The Avatars or the incarnations of Vishnu, assume a prominent place in the Epics and the Puranas.
The Ramayana is a Sanskrit epic by Valmiki, based on the story of Rama, son of King Dasharatha of Ayodhya. It has a profound effect on the spiritual progress and culture. When Rama was deprived by guile of the throne of Ayodhya and forced into a long exile with his wife, Sita, she was abducted by a demon. Rama allies himself with the king of the monkeys, Sugriva, and also Hanuman to fight a mighty battle in Lanka (Sri Lanka). Finally, Sita will be recovered with Rama being restored his kingdom.
The epic is made up of three elements such as the story, the genealogy and the instruction.
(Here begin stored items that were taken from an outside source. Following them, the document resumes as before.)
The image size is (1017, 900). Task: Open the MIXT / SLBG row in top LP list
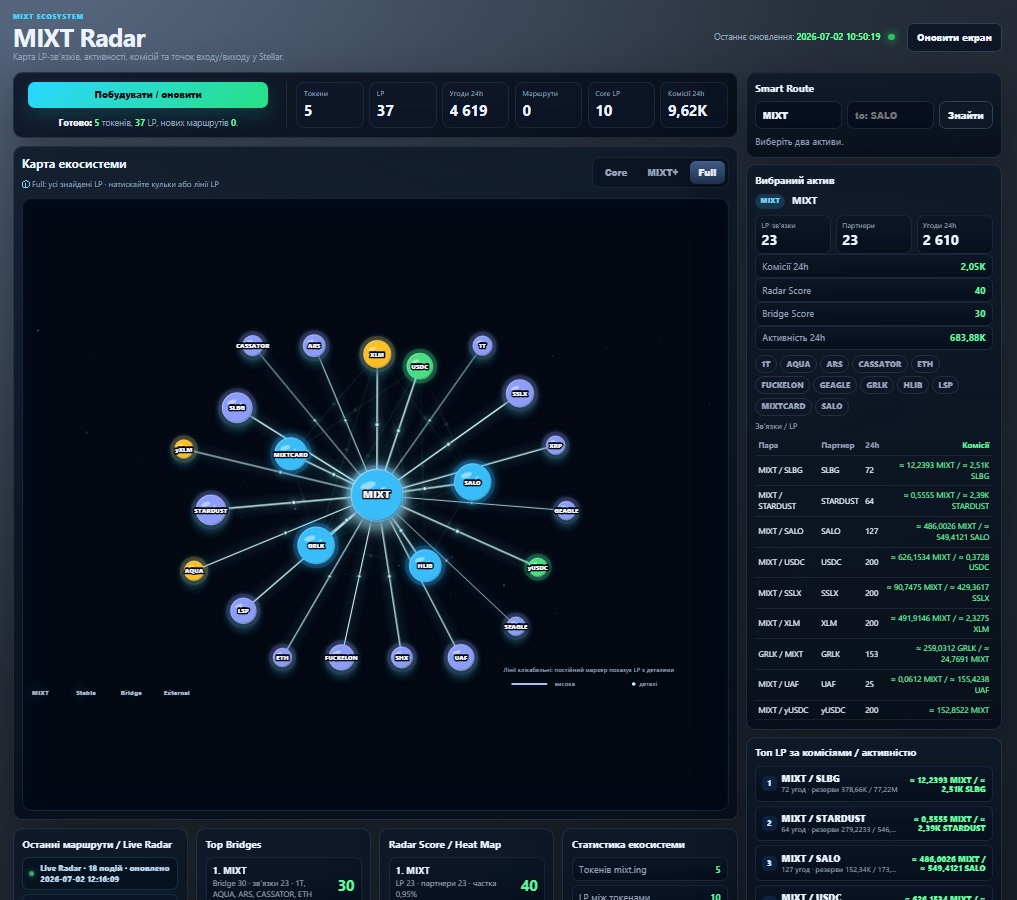[x=874, y=784]
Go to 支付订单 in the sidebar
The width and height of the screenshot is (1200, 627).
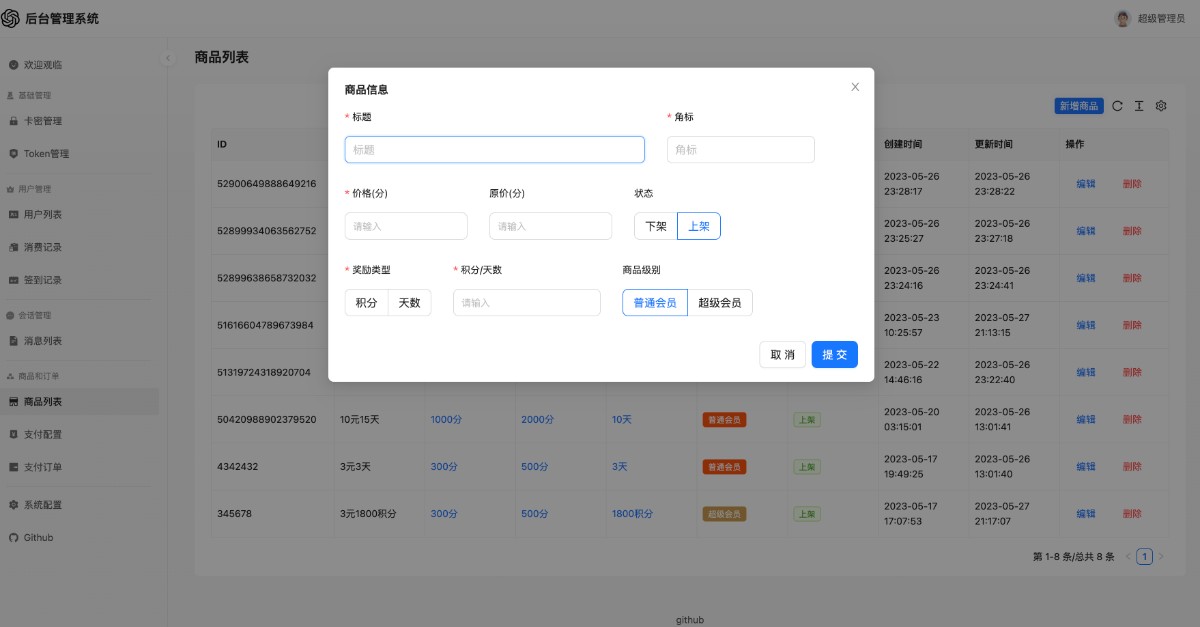click(x=43, y=467)
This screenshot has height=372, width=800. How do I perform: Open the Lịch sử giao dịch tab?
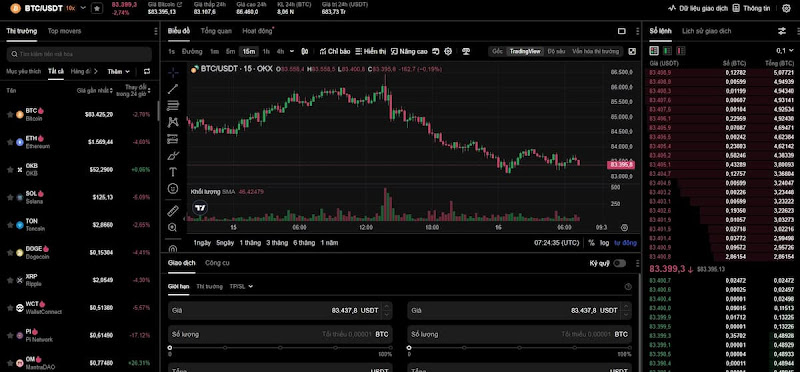[707, 31]
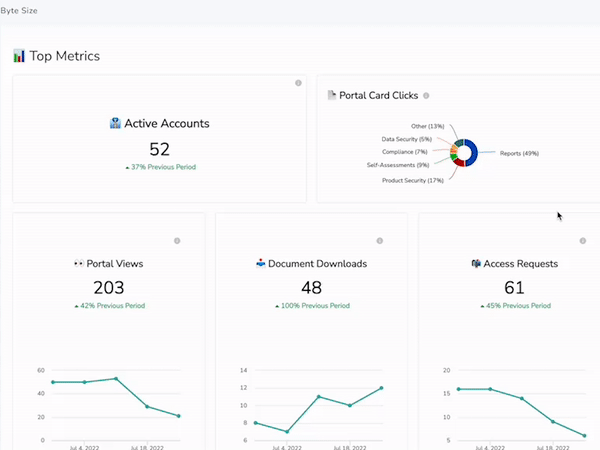Click the eyes icon next to Portal Views
This screenshot has height=450, width=600.
[x=79, y=264]
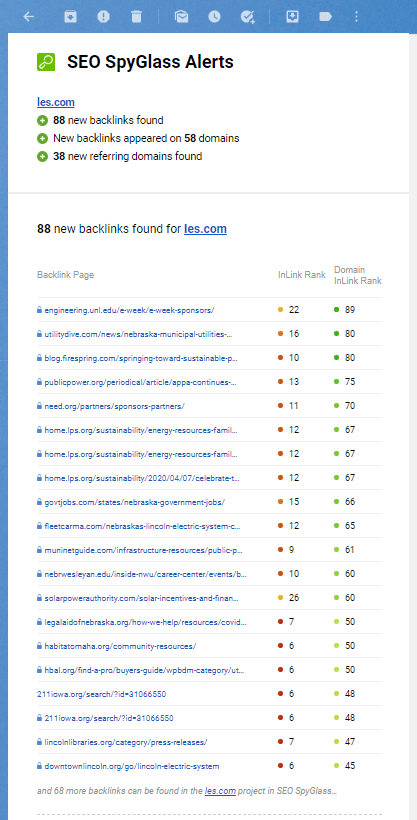This screenshot has height=820, width=417.
Task: Mark as unread using the envelope icon
Action: point(182,17)
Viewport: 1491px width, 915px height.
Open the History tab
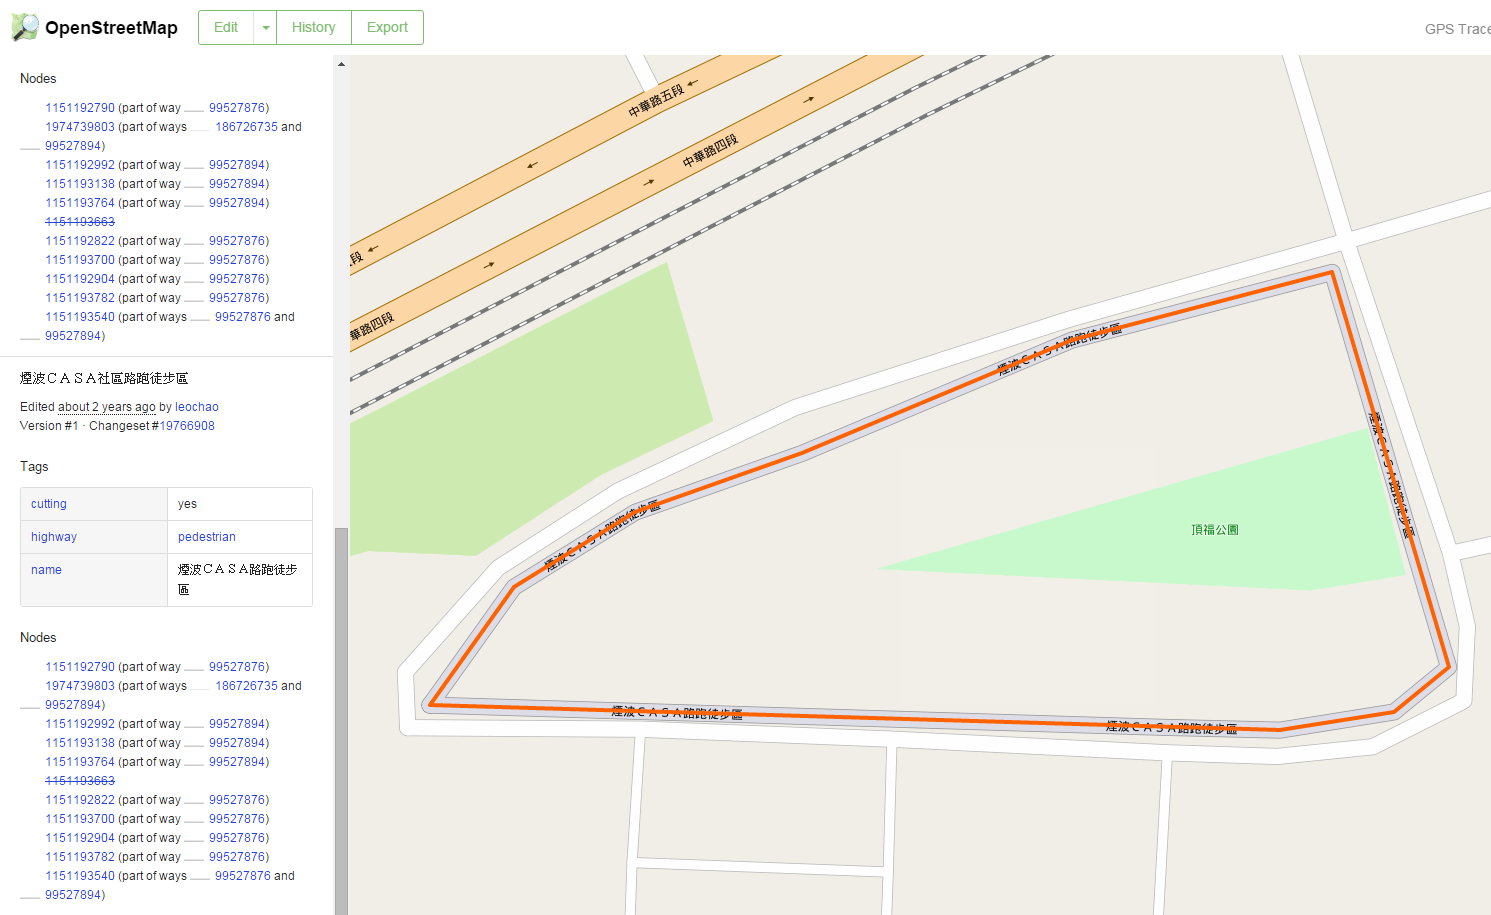313,28
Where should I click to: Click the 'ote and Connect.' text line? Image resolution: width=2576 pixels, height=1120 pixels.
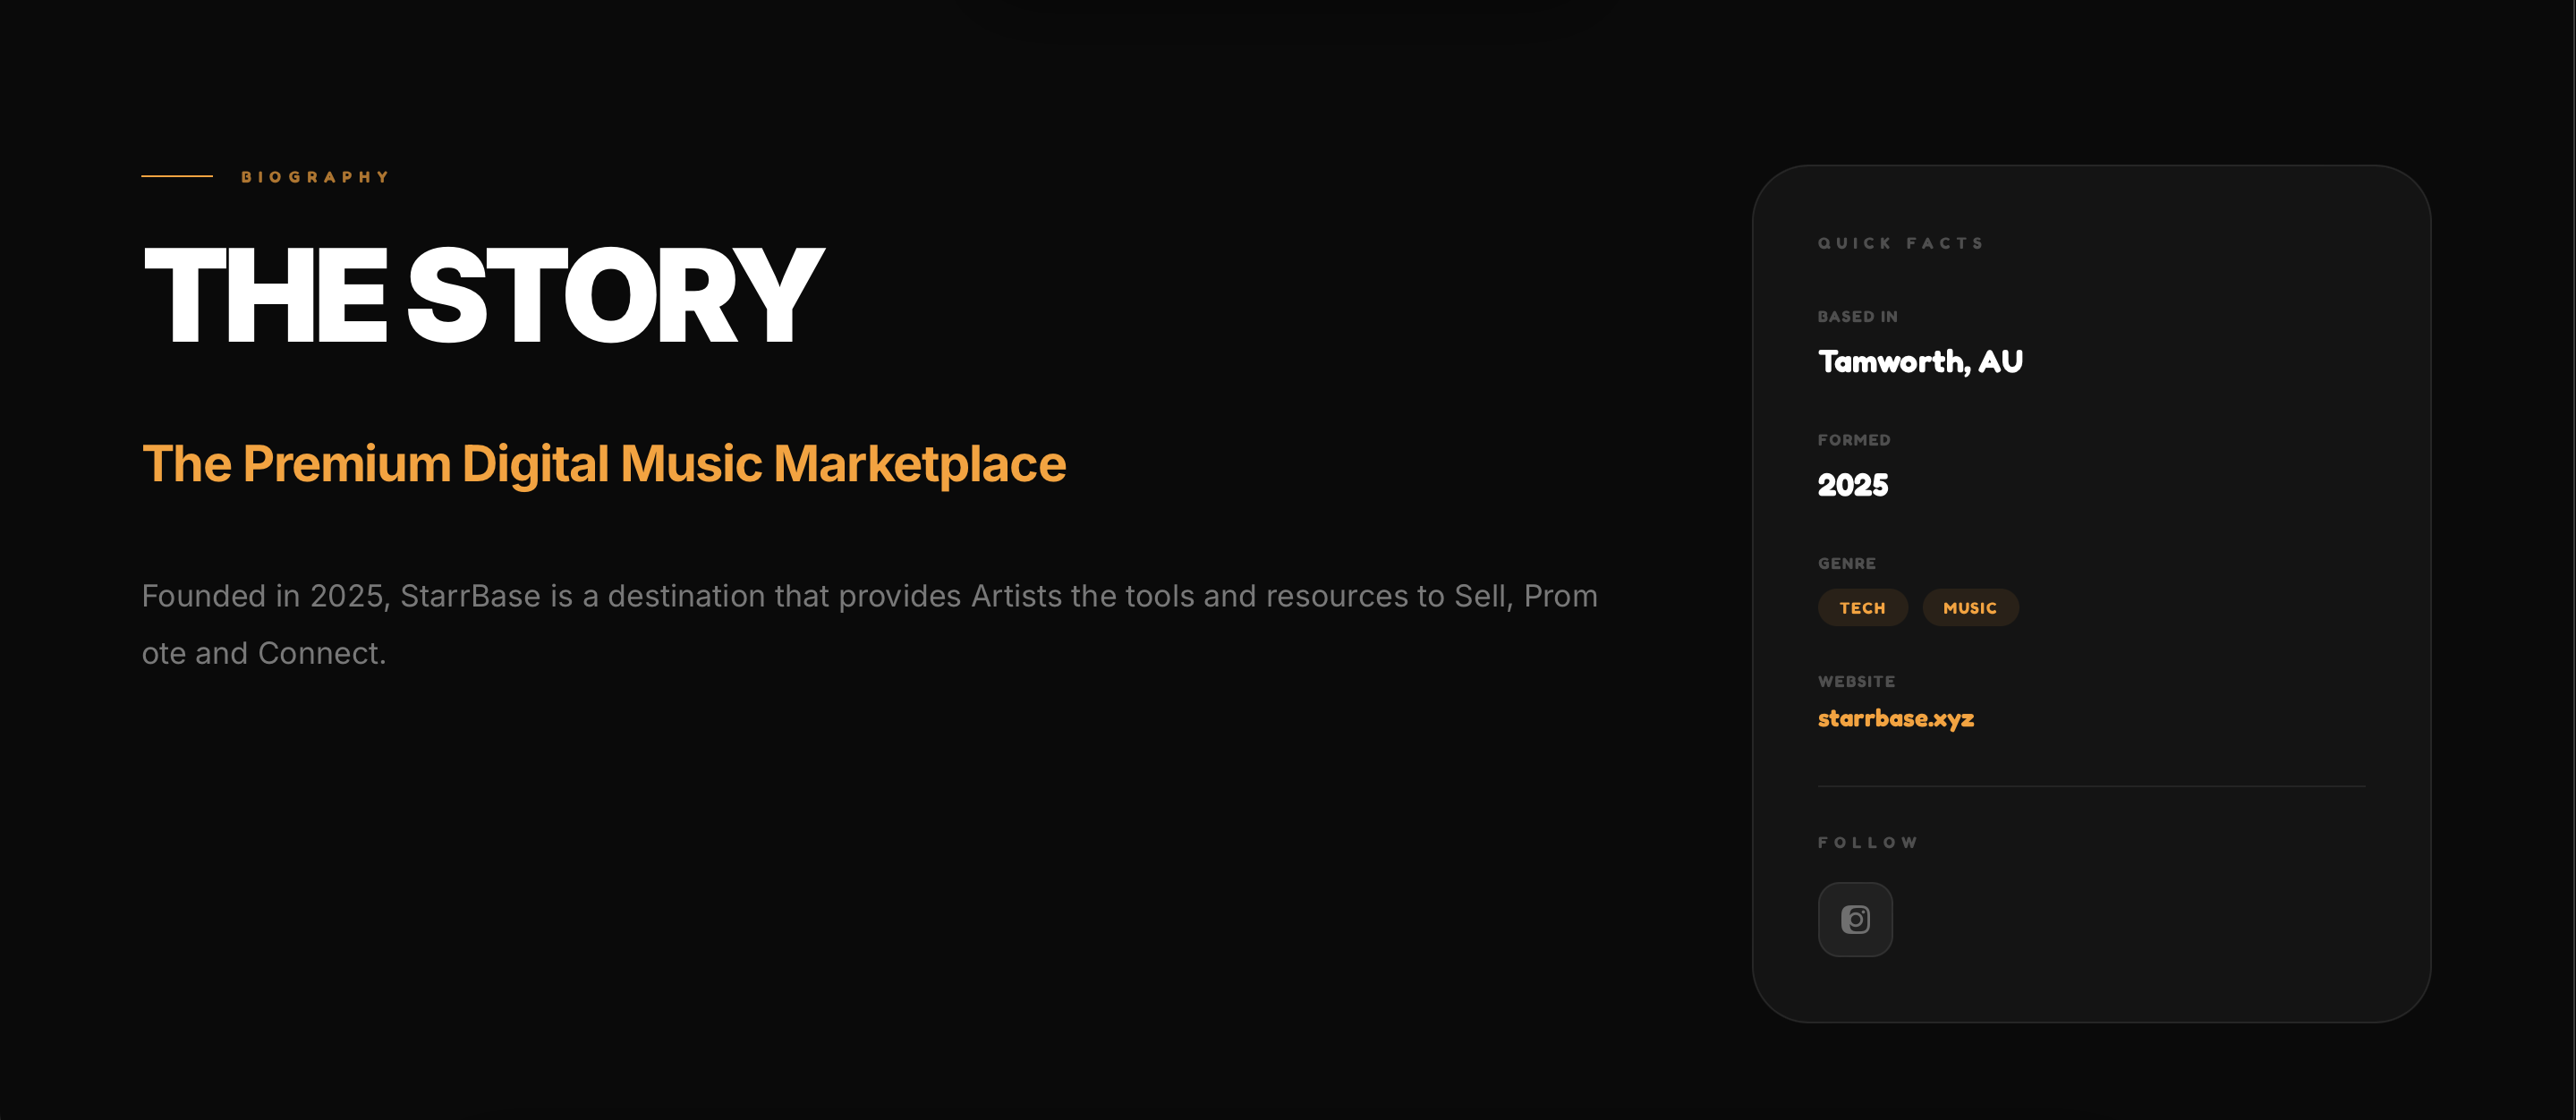264,653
The epic of Mahabharata was written by the sage Vyasa. It depicts the tale of a quarrel between the Pandavas and the Kauravas which culminated in war. It comprises more than 90,000 couplets, usually of 32 syllables, is the longest single poem in world literature. It is the great source of classical Indian civilization and Hindu ideals. While there are many subplots and irrelevant tales, the Mahabharata is primarily the fabulous account of a dynastic struggle and great civil war in the kingdom of Kurukshetra. It also resulted in the creation of Bhagavad-Gita.
The philosophy of the epic emphasizes on social duty and ascetic principles.